I am interested in the cultural questions, and hope we can address them using science. For instance, these rituals are certainly very powerful in their effect on these people. Whether that is due to their ignorance or not, there is something to be said for a system of belief that is so compelling to people that they devote so much time and resources to it. IMO, if we are to truly deal with such questions and apply science to solving them, we must focus on understanding the psychology and sociology behind these behaviors and attempt to provide reason-based alternatives to satisfy any emotional needs in ourselves that need satisfying.


But that having said, let me comment a bit on why I think the people here have no intentions of doing science.

This is a fishing expedition of the worst kind.

There will be one 11-day ritual: "The ritual to invoke the god of fire, to be held from April 4 to 14, will be conducted by 18 priests led by the head priest " This is essentially one experiment, with no controls and a sample size of 1.

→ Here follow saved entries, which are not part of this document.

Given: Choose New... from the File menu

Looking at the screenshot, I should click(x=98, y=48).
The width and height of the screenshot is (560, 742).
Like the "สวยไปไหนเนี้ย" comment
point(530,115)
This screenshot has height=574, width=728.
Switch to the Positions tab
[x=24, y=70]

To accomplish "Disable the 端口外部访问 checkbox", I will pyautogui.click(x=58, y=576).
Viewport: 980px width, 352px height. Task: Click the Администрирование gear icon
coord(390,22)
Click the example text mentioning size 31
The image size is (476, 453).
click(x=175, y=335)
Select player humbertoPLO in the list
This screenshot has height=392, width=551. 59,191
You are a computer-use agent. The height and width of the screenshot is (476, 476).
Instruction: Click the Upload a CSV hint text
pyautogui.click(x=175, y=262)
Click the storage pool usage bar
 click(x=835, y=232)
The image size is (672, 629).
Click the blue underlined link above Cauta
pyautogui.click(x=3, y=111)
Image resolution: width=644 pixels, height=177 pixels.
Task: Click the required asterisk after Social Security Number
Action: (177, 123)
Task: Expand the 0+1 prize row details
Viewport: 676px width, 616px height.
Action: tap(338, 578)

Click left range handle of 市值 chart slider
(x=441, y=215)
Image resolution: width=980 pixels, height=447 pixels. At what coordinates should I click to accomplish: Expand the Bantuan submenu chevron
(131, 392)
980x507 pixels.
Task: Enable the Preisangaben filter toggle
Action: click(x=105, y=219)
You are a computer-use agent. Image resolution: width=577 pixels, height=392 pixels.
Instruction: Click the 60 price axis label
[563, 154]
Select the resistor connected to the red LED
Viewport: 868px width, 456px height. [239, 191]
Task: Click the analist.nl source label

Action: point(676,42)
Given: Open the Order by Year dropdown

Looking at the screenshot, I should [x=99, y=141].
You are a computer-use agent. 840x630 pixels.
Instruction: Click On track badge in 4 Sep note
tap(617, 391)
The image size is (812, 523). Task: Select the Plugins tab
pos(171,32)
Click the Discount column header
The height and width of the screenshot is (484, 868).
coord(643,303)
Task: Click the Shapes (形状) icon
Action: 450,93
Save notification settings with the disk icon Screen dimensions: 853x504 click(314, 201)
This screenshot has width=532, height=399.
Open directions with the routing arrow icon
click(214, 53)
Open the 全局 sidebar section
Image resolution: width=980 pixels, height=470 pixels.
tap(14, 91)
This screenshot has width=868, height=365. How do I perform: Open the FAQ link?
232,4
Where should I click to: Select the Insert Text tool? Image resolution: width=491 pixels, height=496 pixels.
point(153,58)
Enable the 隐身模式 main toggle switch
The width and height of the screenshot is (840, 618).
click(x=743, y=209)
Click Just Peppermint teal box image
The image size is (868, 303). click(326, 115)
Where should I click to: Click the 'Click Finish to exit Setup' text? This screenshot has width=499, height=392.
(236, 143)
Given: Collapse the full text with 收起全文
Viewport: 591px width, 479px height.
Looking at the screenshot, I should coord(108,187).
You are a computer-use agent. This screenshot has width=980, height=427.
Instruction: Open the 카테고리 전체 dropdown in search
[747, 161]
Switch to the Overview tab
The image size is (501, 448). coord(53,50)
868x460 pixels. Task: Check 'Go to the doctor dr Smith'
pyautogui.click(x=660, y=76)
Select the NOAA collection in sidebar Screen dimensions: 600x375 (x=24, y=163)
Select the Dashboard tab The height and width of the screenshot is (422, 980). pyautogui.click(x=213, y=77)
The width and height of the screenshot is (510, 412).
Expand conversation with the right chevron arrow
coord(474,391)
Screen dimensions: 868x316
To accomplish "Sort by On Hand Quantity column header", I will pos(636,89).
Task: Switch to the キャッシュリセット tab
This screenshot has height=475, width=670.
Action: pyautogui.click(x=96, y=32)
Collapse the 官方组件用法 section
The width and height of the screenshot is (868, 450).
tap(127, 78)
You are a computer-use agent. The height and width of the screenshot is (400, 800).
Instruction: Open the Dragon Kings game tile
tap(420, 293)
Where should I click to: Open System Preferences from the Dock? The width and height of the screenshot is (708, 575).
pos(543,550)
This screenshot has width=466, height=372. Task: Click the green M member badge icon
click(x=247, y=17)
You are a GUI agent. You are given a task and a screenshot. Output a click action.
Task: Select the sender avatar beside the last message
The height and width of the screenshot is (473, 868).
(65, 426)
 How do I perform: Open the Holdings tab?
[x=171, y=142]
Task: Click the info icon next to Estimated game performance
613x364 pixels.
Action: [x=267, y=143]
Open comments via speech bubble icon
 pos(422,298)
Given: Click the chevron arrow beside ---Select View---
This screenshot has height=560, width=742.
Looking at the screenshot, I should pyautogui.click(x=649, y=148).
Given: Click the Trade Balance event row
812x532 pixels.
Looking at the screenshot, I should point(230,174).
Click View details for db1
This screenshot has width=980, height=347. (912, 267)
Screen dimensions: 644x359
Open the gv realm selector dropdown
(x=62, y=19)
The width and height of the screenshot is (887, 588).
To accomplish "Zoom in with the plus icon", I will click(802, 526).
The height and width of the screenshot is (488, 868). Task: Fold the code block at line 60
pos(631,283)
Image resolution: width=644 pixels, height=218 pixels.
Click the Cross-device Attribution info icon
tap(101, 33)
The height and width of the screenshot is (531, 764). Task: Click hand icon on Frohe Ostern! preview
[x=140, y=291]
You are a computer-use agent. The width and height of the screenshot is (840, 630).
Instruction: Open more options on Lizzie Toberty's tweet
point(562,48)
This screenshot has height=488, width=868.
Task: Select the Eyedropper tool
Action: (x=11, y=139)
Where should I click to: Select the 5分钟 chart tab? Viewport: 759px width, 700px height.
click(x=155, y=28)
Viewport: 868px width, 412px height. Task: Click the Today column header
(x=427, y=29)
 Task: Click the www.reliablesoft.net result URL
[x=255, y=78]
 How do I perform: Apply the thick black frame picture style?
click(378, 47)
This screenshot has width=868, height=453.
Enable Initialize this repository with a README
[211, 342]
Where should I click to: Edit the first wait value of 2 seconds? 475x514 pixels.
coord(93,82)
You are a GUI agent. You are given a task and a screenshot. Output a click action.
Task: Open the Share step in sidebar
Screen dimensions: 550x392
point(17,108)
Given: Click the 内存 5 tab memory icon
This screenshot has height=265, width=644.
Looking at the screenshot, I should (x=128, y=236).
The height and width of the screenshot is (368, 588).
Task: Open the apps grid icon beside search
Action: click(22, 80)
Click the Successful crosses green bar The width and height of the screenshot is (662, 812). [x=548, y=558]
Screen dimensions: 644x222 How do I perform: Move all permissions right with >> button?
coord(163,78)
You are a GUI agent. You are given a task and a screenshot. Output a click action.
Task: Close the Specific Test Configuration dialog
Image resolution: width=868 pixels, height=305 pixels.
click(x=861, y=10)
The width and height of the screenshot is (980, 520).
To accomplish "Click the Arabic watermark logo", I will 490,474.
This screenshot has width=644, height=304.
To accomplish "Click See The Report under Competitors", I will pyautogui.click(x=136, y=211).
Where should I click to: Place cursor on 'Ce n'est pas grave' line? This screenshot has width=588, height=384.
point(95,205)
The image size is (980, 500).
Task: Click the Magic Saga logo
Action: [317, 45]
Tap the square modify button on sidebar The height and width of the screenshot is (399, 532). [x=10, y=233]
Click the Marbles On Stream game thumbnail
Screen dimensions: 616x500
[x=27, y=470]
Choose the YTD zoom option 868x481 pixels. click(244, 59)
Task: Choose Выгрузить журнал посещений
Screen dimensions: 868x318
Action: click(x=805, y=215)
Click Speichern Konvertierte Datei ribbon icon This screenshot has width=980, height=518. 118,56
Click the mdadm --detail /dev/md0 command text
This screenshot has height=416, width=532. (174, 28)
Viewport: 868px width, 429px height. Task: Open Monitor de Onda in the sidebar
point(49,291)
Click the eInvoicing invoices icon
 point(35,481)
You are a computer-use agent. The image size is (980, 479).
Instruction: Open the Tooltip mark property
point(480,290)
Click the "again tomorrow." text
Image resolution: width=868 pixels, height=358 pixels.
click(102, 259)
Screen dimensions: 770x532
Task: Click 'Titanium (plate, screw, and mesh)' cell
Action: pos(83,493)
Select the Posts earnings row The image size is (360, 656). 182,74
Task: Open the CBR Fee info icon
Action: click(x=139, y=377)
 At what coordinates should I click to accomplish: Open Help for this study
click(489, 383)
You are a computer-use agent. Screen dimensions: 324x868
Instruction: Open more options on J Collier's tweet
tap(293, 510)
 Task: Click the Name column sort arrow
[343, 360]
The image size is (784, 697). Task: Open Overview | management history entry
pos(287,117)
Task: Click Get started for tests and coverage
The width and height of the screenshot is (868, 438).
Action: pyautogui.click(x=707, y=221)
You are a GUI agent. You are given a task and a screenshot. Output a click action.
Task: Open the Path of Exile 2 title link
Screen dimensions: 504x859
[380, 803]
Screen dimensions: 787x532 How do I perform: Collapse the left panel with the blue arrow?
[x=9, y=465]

Now, just read what the scientists will be working on:
Quote:1. the impact of Vedic chants and the fire ritual on the atmosphere
2. explore the "scientific implications on nature, mankind and all other living creatures", the scientist said in a statement.
3. "chanting of mantras and the worshipping of Agni with medicinal herbs energise and protect the environment".
4. conduct "elaborate experiments in the areas of atmospheric changes in temperature, humidity and pressure level during the ritual".
5. "Studies will be conducted on the implications on micro-organisms in the soil and variation in the yield from plants and animals,"
6. "physiological and psychological effects on human beings, especially on those who meditate or are under medication ..."
7. training a team of young Vedic priests to chant the mantras in the right pitch for the maximum positive impact on those present at the ritual and on the environment".
8. "We want to find out whether it brings rain and increases the yield of the soil and milch cattle, which will be exposed to chanting," Sivakaran said.
9. training a team of young Vedic priests to chant the mantras in the right pitch for the maximum positive impact on those present at the ritual and on the environment".
10. chanting in the right tone can produce sound waves and sonic vibrations of high potential that charge the atmosphere with positive energy.
11. "Also, the sound waves, by enveloping the atmosphere, impact the surroundings positively. Hence, this is an effective tool for preservation of environment,
12. "Listening to Vedic mantras has a profound impact on the expecting mother`s emotions.... It helps a mother establish communication between the mother and the child."

Do these fools realize how much work and time real science takes?

I did find it amusing that some of the claims in the article are designed to be plausible, intended to convince the reader that the outrageous claims are not so absurd. For example yes chanting something in a certain monotone over and over again, or being exposed to such chanting, while allowing oneself to be taken away by fantasy, can have a profound impact on one's emotions, even if one is not an "expecting mother". But in what way can such subjective self-delusion "establish communication between the mother and the child"?
"Fossil rabbits in the Precambrian"
~ J.B.S.Haldane, on being asked to falsify evolution.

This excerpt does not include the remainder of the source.